U.S. Pat. No. 4,312,068 issued to Goss et al teaches a method of comparing CRC codes that are generated both by the transmitter and by the receiver to ensure proper data transmission.
U.S. Pat. No. 4,422,067 issued to Clark et al discloses a cyclic redundancy checker that ceases to function upon certain conditions, thereby causing an associated circuit to de-energize a load in a control system.
U.S. Pat. No. 3,889,109 issued to Blessin teaches the use of a testing mechanism to verify operation of send control logic and receive control logic. During testing operations, a communications subchannel is configured in a so-called wraparound mode so that data sent from a processor is routed through the send control logic and the receive control logic back to the processor. A CRC check is performed on the return data to determine if errors are present. If so, the send control logic and the receive control logic can be selectively bypassed to aid in determining where the error originated.
Each of the aforementioned systems can detect an error not due to a defect in data, but due to a defect in the checking code appended thereto. Moreover, an error in data may occur but, due to a defect in the appended checking code, the error may not be detected by any of these systems. Such a situation can occur if the checking code generator malfunctions or is defective.

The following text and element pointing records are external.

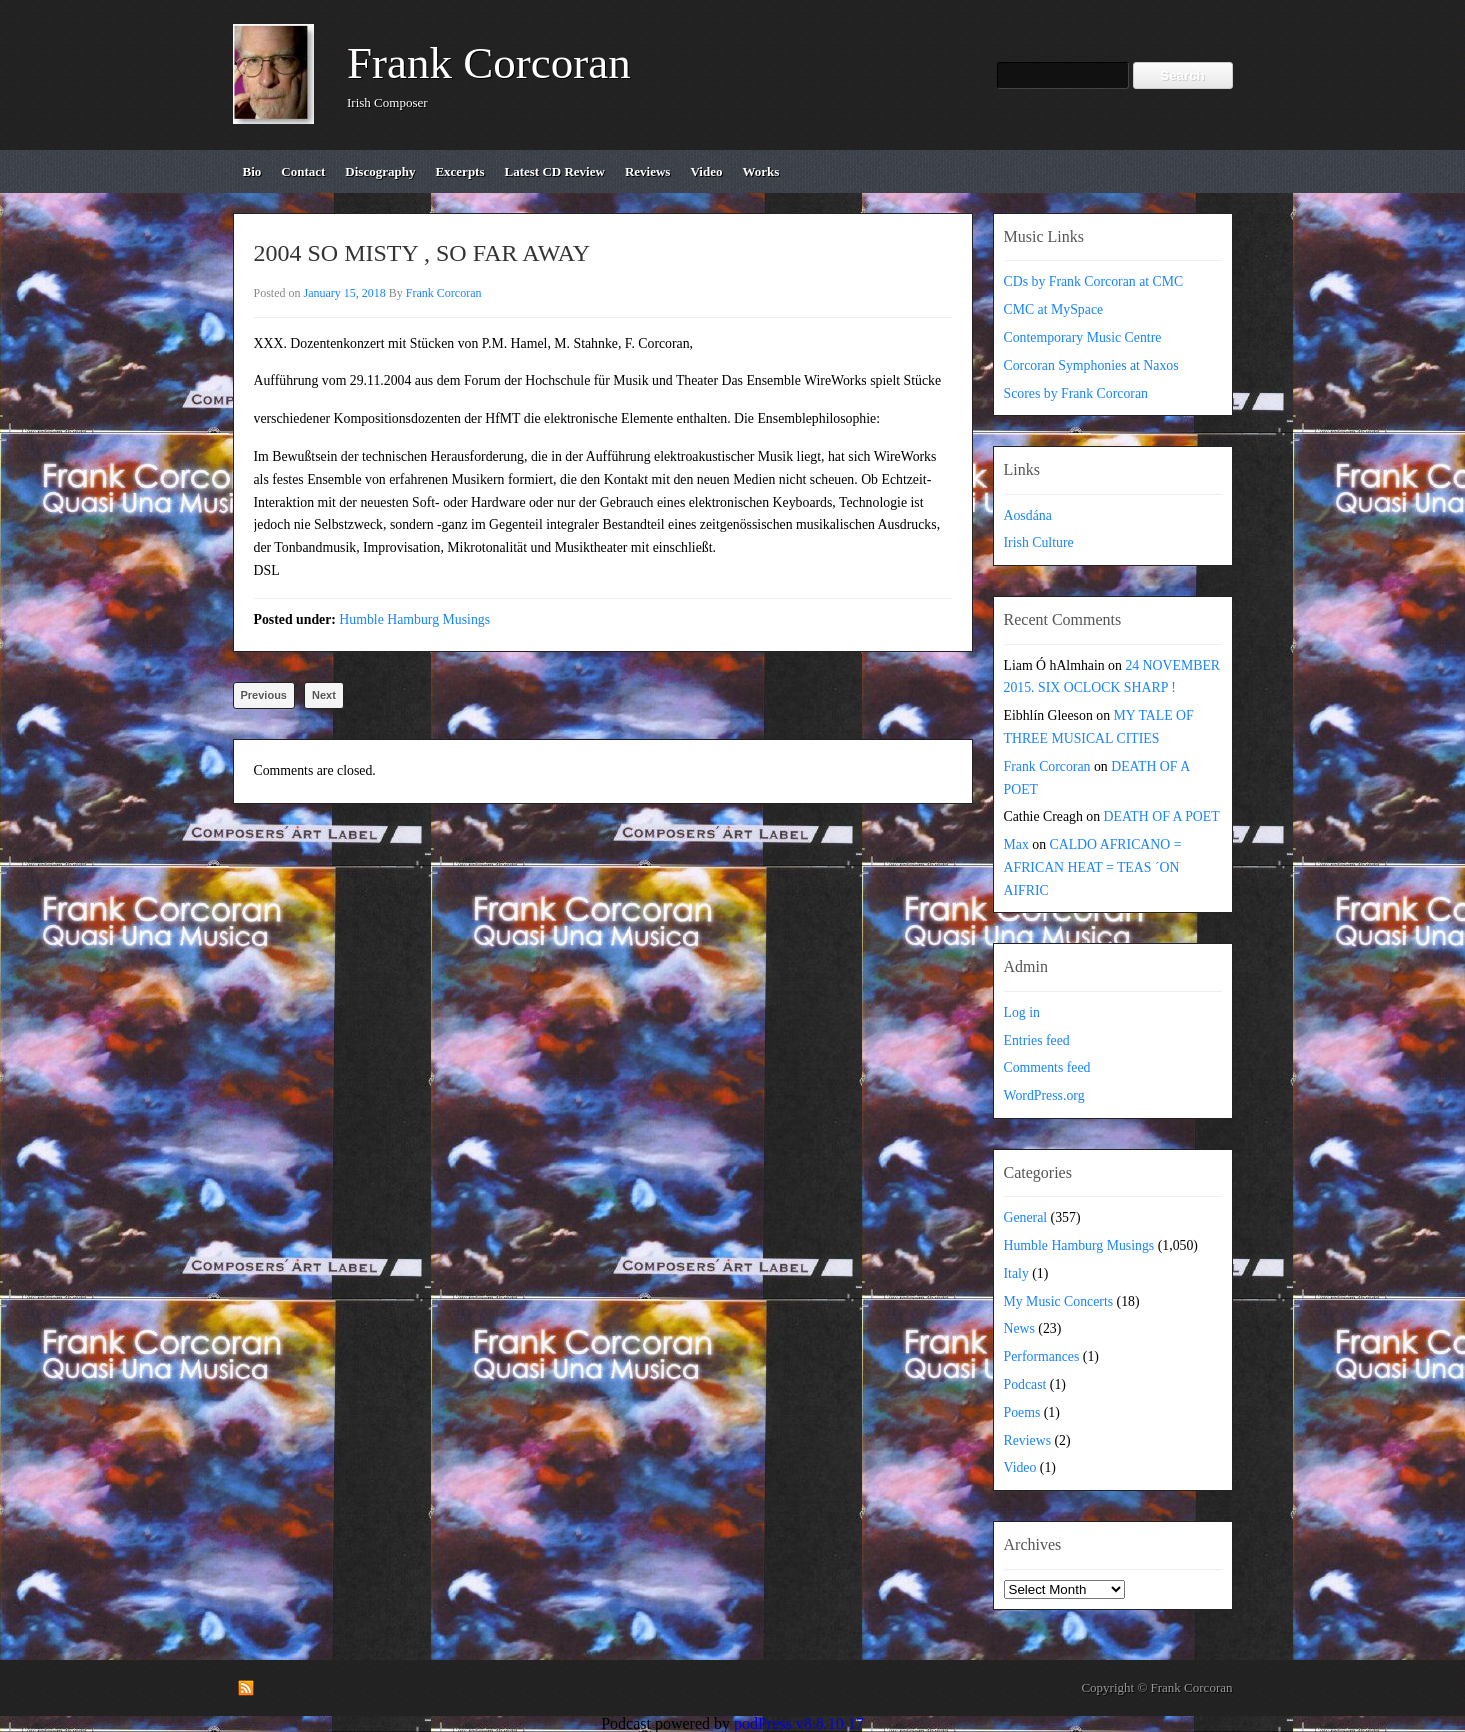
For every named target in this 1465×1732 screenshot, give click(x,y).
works (760, 171)
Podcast (1025, 1384)
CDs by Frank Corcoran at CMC (1094, 281)
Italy (1016, 1273)
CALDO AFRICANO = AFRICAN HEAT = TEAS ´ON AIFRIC (1093, 867)
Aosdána (1028, 515)
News (1019, 1328)
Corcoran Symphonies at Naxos (1091, 365)
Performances (1042, 1356)
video (706, 171)
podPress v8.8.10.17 (799, 1723)
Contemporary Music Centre (1083, 337)
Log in (1022, 1012)
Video (1020, 1467)
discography (380, 171)
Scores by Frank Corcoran (1076, 393)
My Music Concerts (1059, 1301)
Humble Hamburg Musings (414, 619)
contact (303, 171)
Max (1016, 844)
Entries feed (1037, 1040)
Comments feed (1047, 1067)
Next (324, 695)
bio (252, 171)
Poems (1022, 1412)
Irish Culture (1039, 542)
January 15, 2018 (345, 293)
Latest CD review (555, 171)
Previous (264, 695)
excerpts (459, 171)
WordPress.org (1044, 1095)
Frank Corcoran (489, 63)
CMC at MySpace (1054, 309)
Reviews (1028, 1440)
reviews (648, 171)
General (1026, 1217)
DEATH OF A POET (1162, 816)
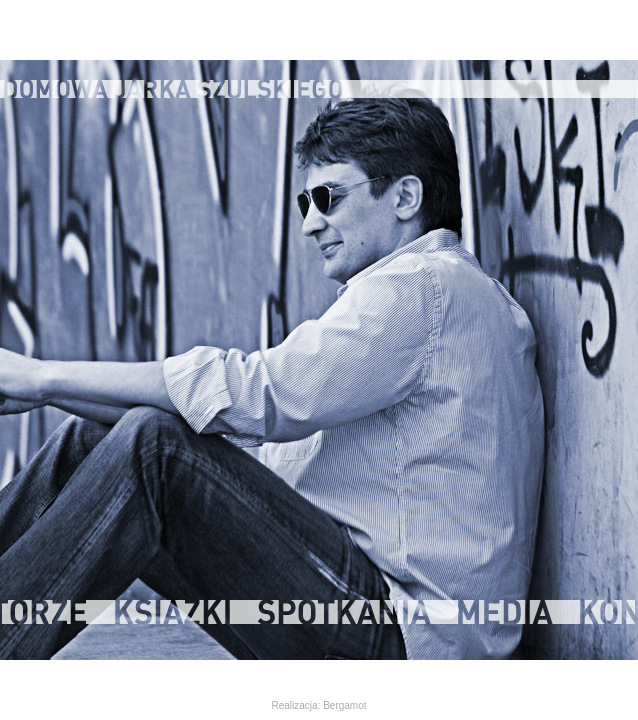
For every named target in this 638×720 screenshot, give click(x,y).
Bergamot (344, 705)
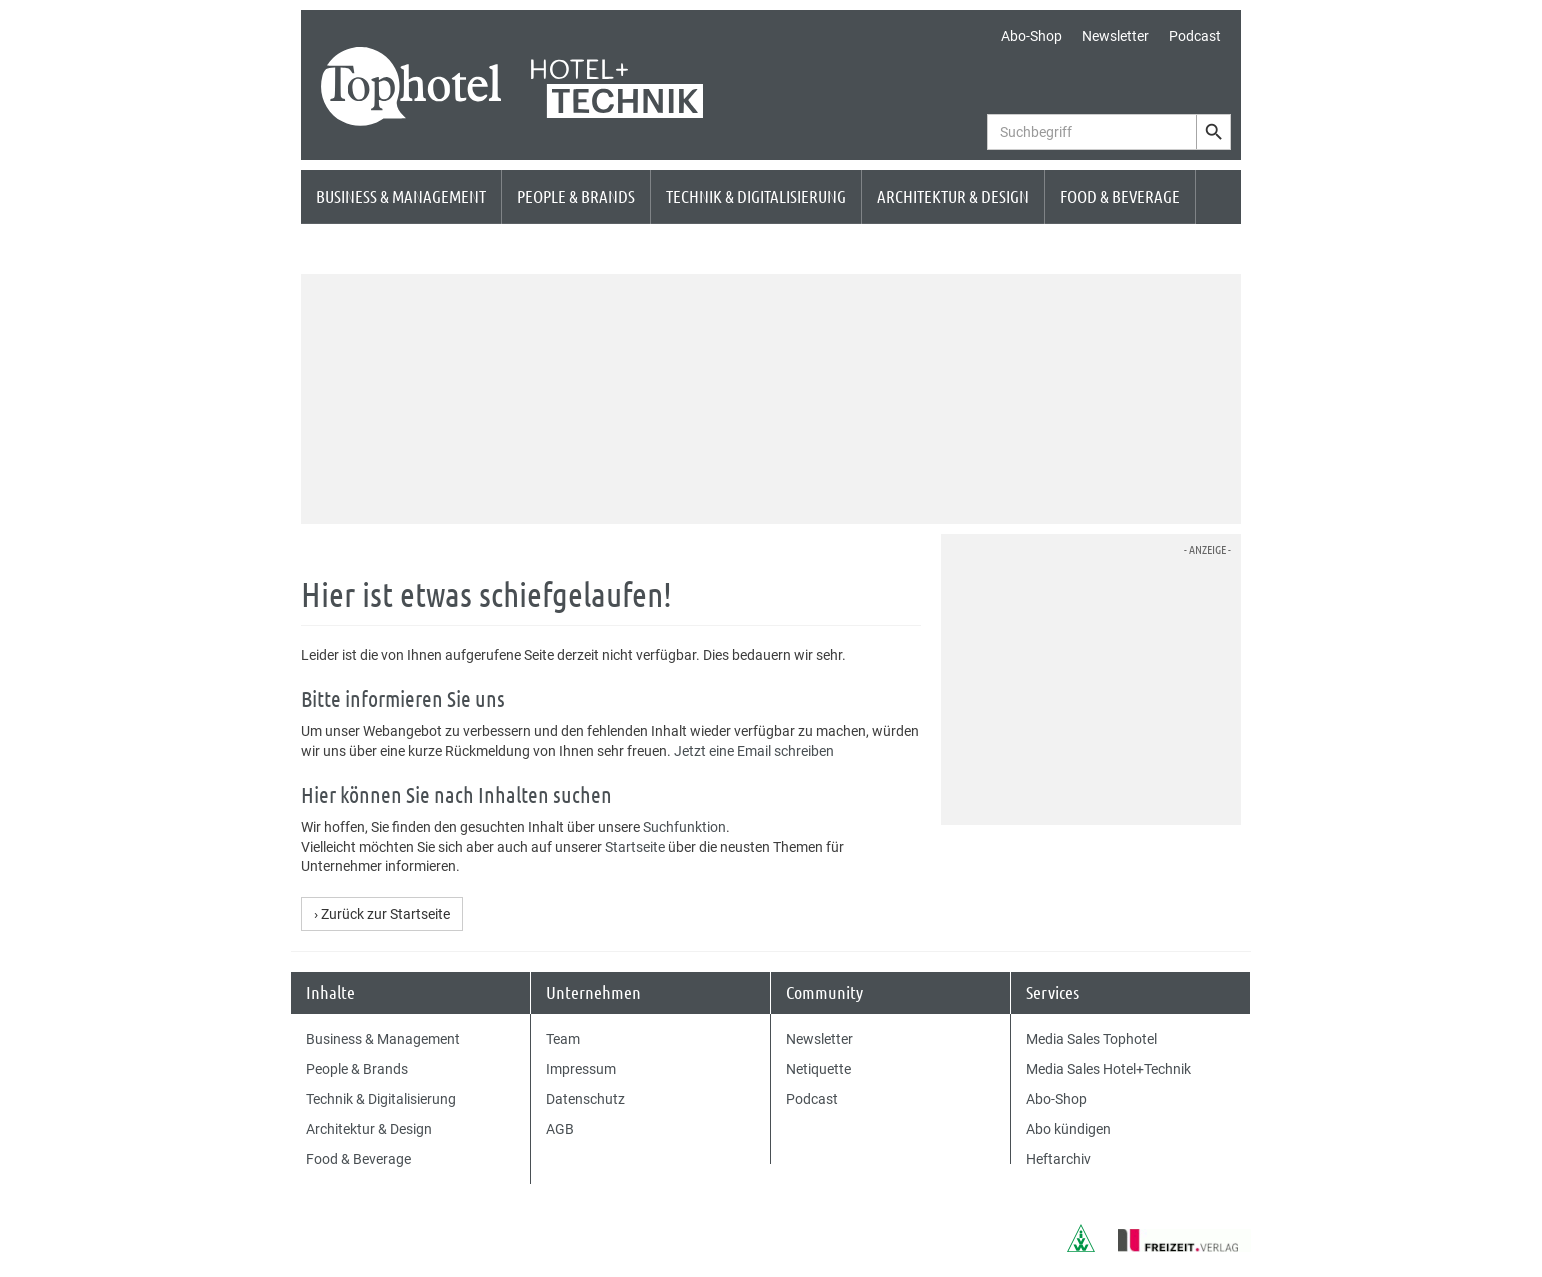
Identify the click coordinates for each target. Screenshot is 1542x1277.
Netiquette (818, 1069)
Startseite (635, 847)
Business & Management (401, 196)
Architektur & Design (953, 196)
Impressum (581, 1069)
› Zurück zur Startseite (382, 914)
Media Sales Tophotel (1091, 1039)
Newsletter (1115, 36)
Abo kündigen (1068, 1129)
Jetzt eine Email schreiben (754, 751)
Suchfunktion (684, 827)
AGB (560, 1129)
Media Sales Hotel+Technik (1108, 1069)
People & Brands (576, 196)
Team (563, 1039)
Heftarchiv (1058, 1159)
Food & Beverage (1120, 196)
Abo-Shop (1031, 36)
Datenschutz (585, 1099)
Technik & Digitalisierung (756, 196)
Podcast (1195, 36)
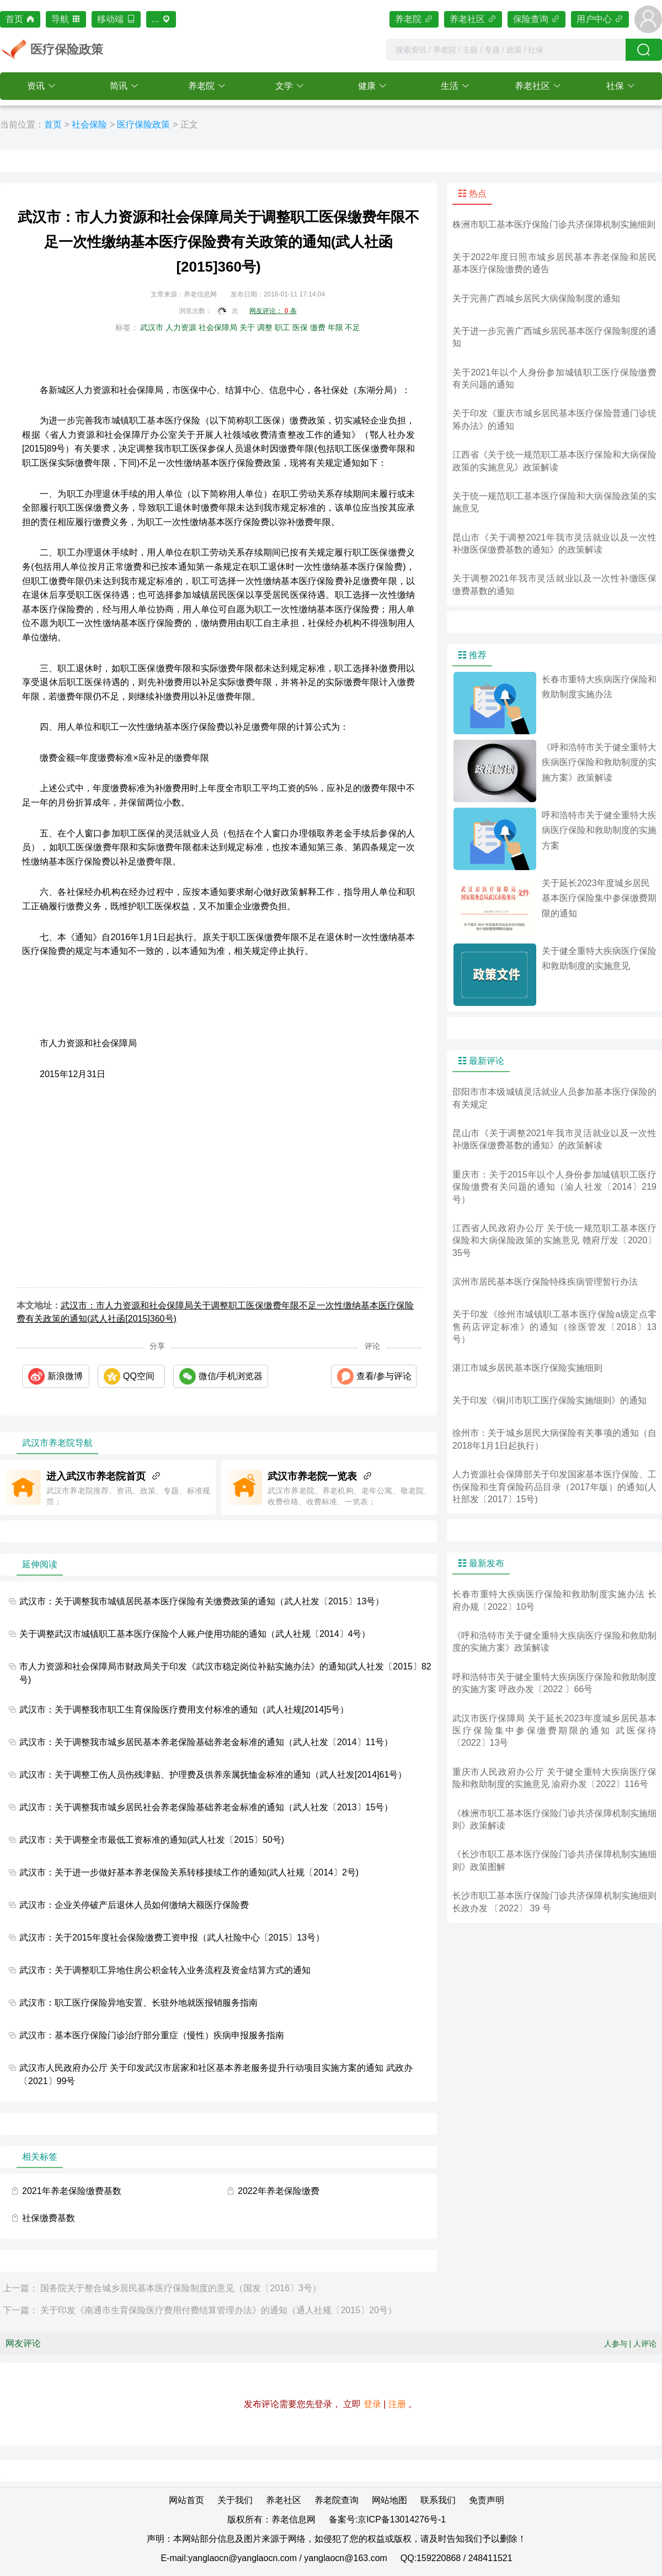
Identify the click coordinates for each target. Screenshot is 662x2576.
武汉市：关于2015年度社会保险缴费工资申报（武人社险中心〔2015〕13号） (171, 1937)
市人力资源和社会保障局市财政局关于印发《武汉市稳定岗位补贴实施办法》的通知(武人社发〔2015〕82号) (225, 1673)
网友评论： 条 (272, 311)
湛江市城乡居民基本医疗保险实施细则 (527, 1367)
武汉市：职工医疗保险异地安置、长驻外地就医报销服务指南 (138, 2002)
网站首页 (186, 2500)
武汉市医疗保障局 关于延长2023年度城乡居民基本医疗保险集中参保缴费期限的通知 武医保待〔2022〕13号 (554, 1731)
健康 (367, 86)
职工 (282, 327)
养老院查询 (336, 2500)
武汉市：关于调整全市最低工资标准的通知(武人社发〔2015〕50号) (151, 1839)
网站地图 (389, 2500)
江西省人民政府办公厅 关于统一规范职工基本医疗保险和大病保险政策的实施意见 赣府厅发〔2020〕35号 (554, 1240)
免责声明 (486, 2500)
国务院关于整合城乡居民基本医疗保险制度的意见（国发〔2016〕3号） (180, 2288)
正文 (189, 124)
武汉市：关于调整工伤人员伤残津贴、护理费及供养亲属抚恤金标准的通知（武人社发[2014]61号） (213, 1774)
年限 (335, 327)
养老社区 (473, 19)
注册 (397, 2404)
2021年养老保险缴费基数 (71, 2191)
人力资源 (181, 327)
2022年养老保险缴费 (278, 2191)
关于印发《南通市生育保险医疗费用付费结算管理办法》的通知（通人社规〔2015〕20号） (218, 2310)
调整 (265, 327)
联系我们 (438, 2500)
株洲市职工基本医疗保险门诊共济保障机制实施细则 (553, 224)
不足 (352, 327)
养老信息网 (293, 2519)
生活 (449, 86)
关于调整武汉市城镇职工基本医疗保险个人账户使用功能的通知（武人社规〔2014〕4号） (195, 1634)
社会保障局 (218, 327)
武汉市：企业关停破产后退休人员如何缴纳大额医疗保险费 (134, 1905)
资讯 (36, 86)
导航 (66, 19)
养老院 (414, 19)
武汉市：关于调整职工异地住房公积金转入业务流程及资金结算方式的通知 (165, 1970)
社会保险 (89, 124)
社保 (615, 86)
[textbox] (505, 50)
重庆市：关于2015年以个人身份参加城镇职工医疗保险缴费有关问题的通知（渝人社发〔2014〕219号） (554, 1187)
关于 (247, 327)
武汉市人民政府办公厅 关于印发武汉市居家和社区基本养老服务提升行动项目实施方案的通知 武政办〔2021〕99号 (216, 2074)
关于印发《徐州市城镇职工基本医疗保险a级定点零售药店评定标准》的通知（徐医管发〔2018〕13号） (554, 1327)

It would be advantageous to provide a system for ensuring correct data transmission between two functional units.
It would also be advantageous to provide a system for ensuring that checking codes themselves are generated properly.
It would also be advantageous to provide a system for verifying proper operation of a checking code generator by the exercise thereof.
It would further be advantageous to provide a system for exercising checking code generators at either or both ends of a transmission link.
It would also be advantageous to provide a system whereby a comparator is used to compare checking codes generated by each of the devices in communicative relationship with one another.
It would further be advantageous to provide a system for indicating whether a checking code generator is operating properly.